It's a tale of two U-turns. The Punjab vigilance bureau (VB) first arrested a Punjab Civil Service (PCS) officer for taking bribe and then filed a case closure report citing "no evidence". After the court rejected the report, the VB has now sought the state government's sanction to prosecute the accused.
The VB had arrested TK Goyal, then joint secretary in the Scheduled Castes/Backward Classes (SC/BC) welfare department, in September 2010 under sections 7 and 13(2) of the Prevention of Corruption Act. He was caught red-handed in his office at the civil secretariat here while accepting Rs 50,000 as bribe from a complainant.
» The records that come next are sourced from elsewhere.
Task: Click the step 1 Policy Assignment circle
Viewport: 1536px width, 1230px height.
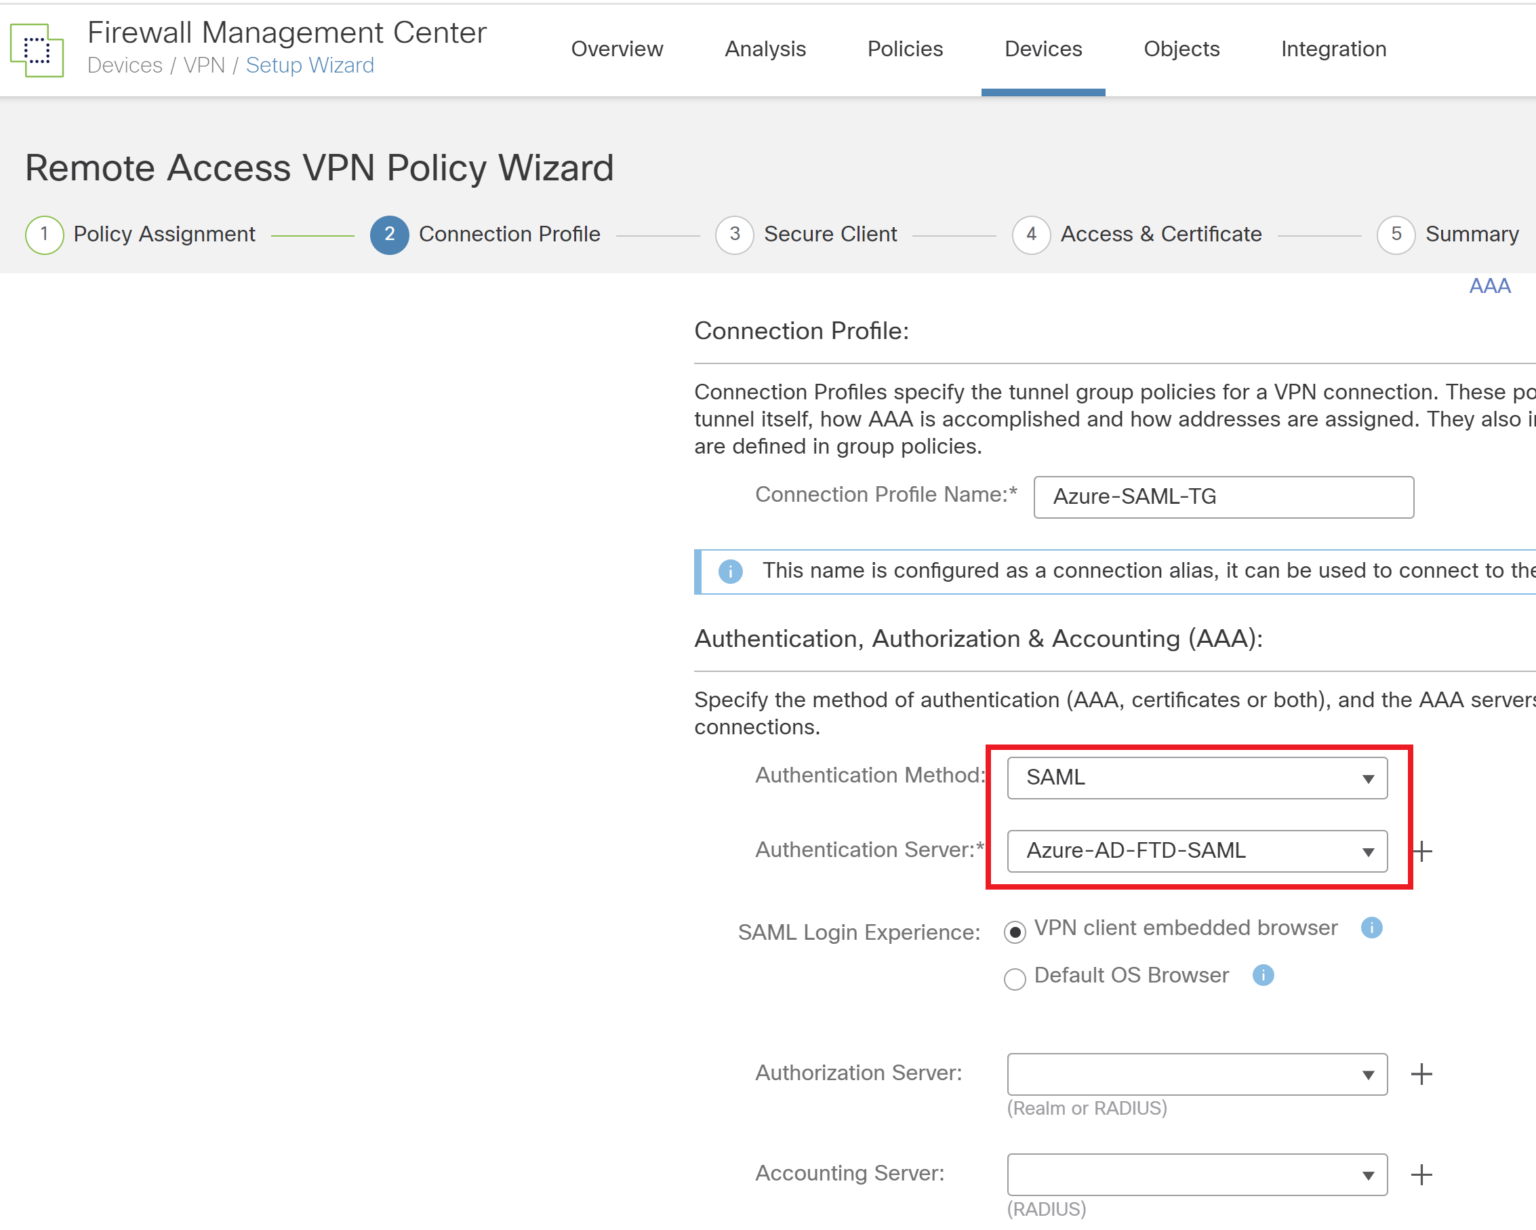Action: coord(44,234)
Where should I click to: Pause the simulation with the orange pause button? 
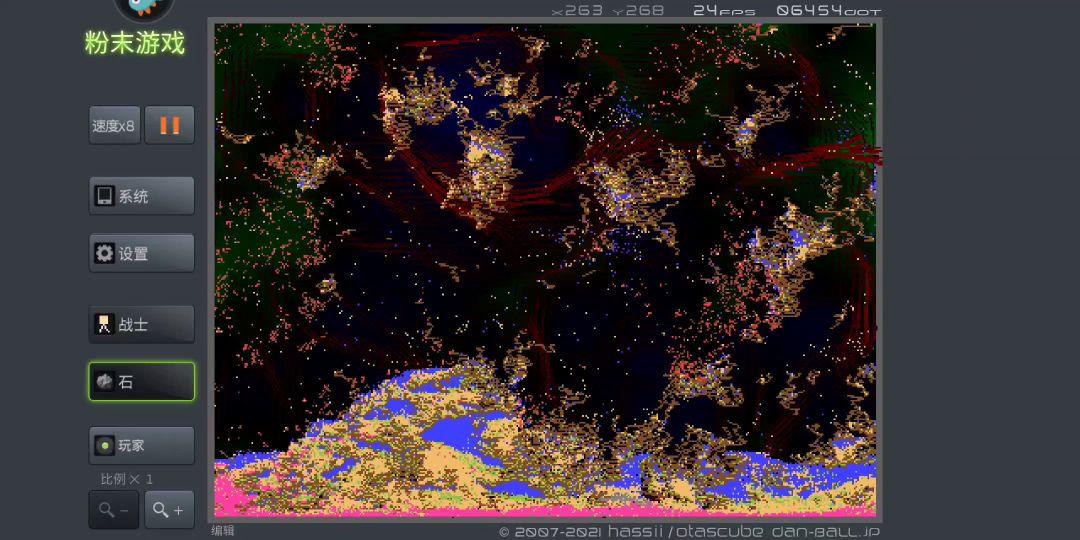pos(169,126)
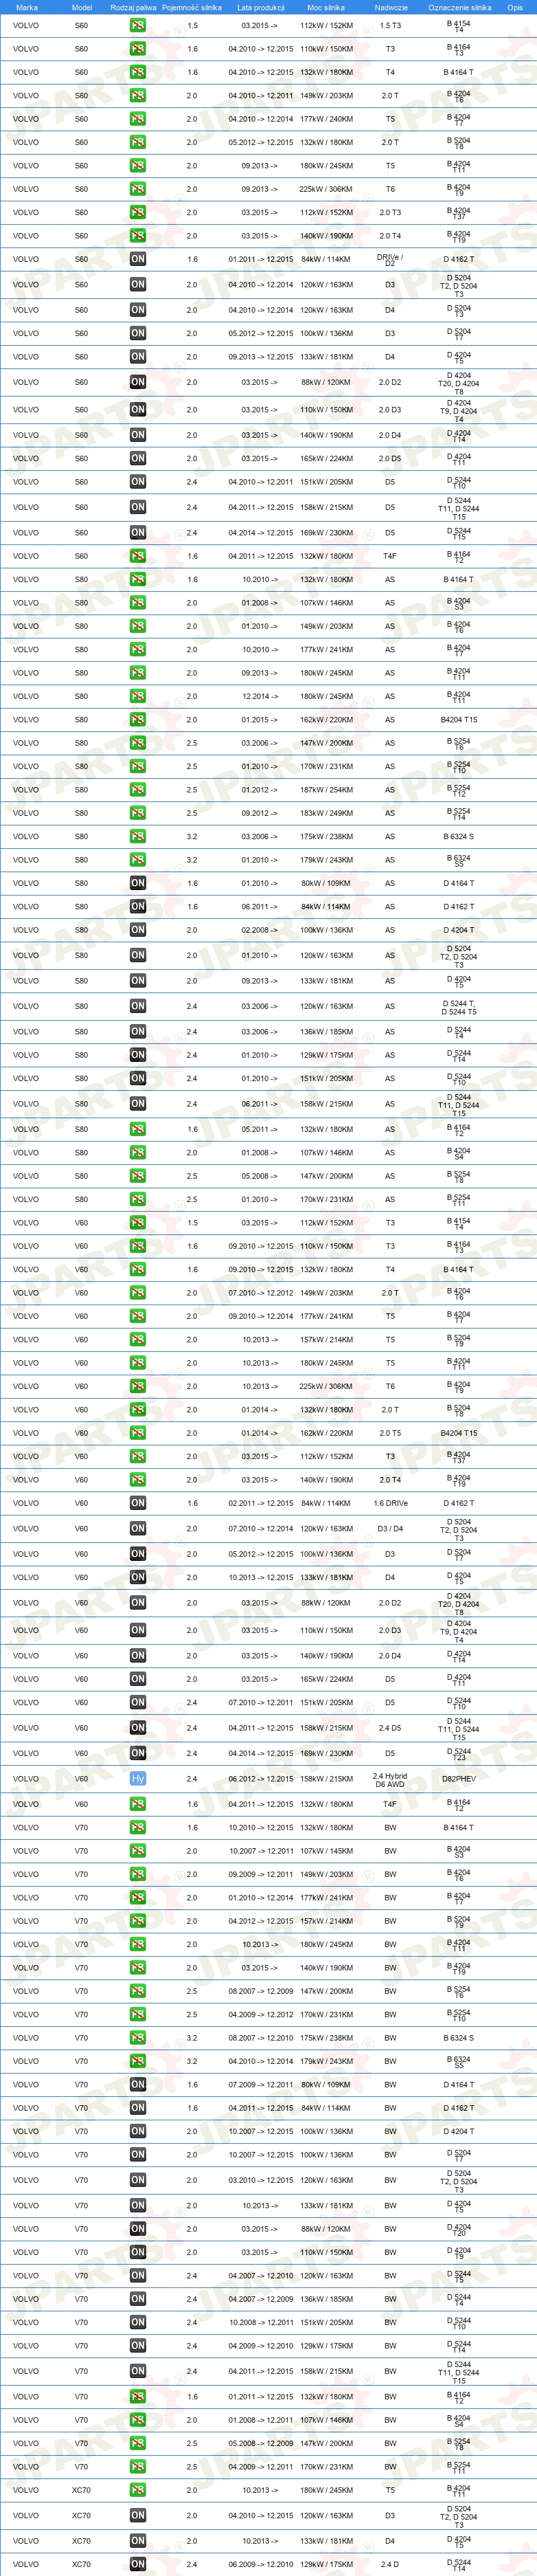Select the D82PHEV engine code cell
Screen dimensions: 537x2576
tap(459, 1778)
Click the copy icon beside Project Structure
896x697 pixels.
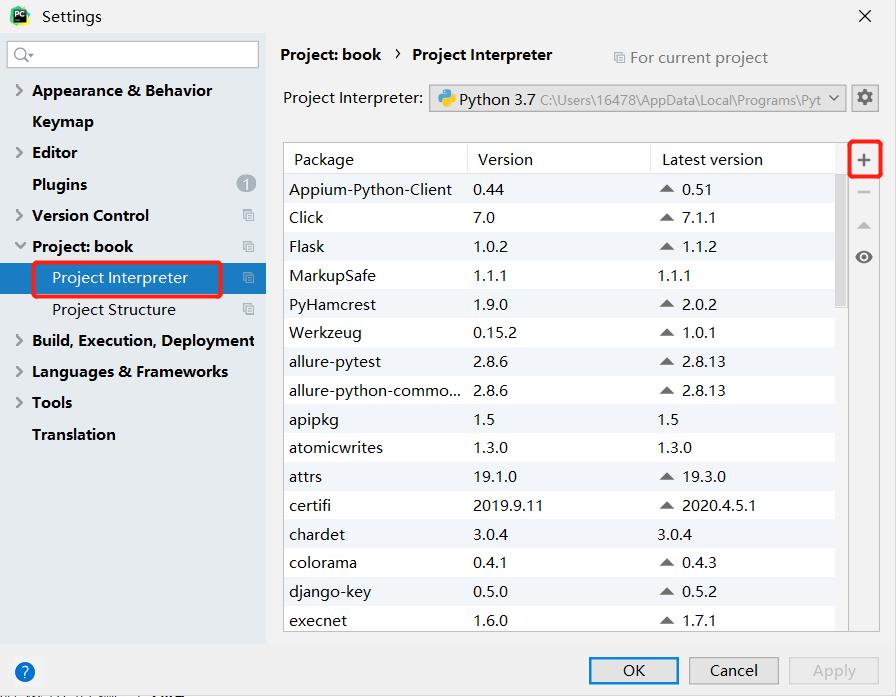pos(248,309)
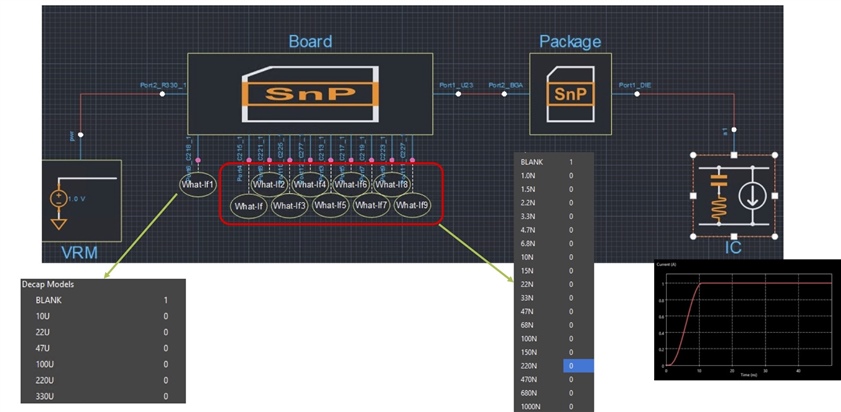Select the What-If3 oval marker

pos(288,206)
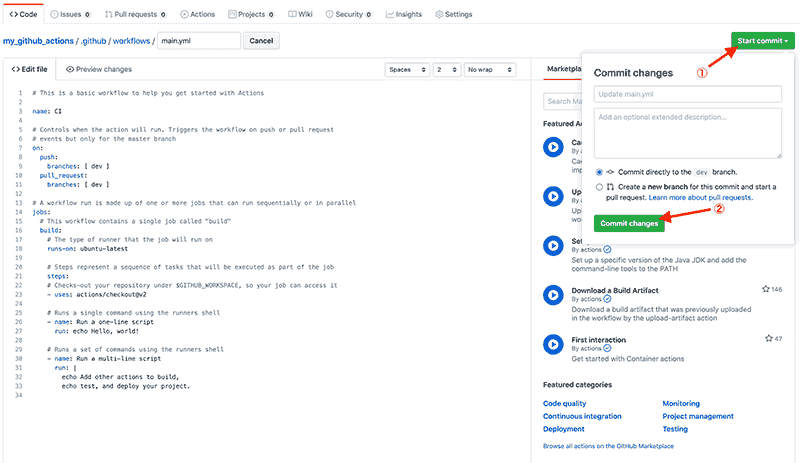The width and height of the screenshot is (800, 463).
Task: Click the commit message summary field
Action: (x=687, y=93)
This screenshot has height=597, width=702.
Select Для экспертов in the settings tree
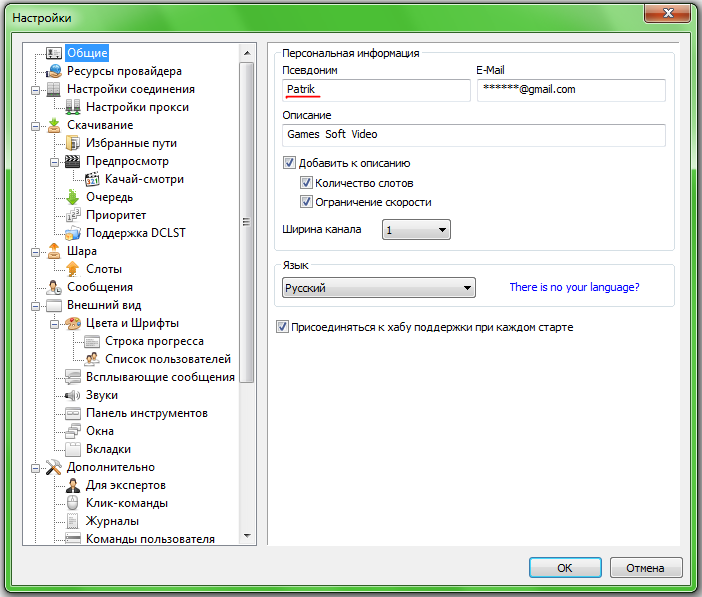point(125,485)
As per the latter's complaint, Goyal had demanded Rs 1 lakh for issuing him an SC certificate.
Goyal, who was released on bail within 13 days of his arrest, filed an application with then VB chief director Sumedh Singh Saini (now director general of police, Punjab), pleading innocence.
The VB authorities submitted a case closure report in the SAS Nagar court on March 3, 2012, claiming that there was no evidence against the accused.
Rejecting the report on November 3, 2012, the court said, "When the VB has found that the raid conducted was successful, the cancellation report should not have been presented on the ground that the 'motive for demand of bribe is weak'."
The court also observed, "Once the VB has declared that its raid is successful, they should have referred the matter to the competent authority for obtaining sanction for prosecution of the accused."
The VB, which was then directed to conduct further probe into the matter, has now concluded that the documents on the basis of which the cancellation report was drafted were "tampered with".
A senior VB officer confirmed that the bureau had written to the senior superintendent of police (SSP), Chandigarh, to lodge an FIR against Goyal for allegedly fabricating documents and misleading the VB in order to get the case closed.
As per the cancellation report, Goyal had submitted a document in which a committee of the SC/BC welfare department had denied the issuance of the SC certificate to the complainant on August 26, 2010, a fortnight before the officer's arrest.
During the court proceedings, the complainant had challenged the report as "wrong and illegal", pointing out that the space for signatures of two of the three panel members deciding the issuance of the SC certificate was blank and left unsigned. Upholding the observation, the court had rejected the report.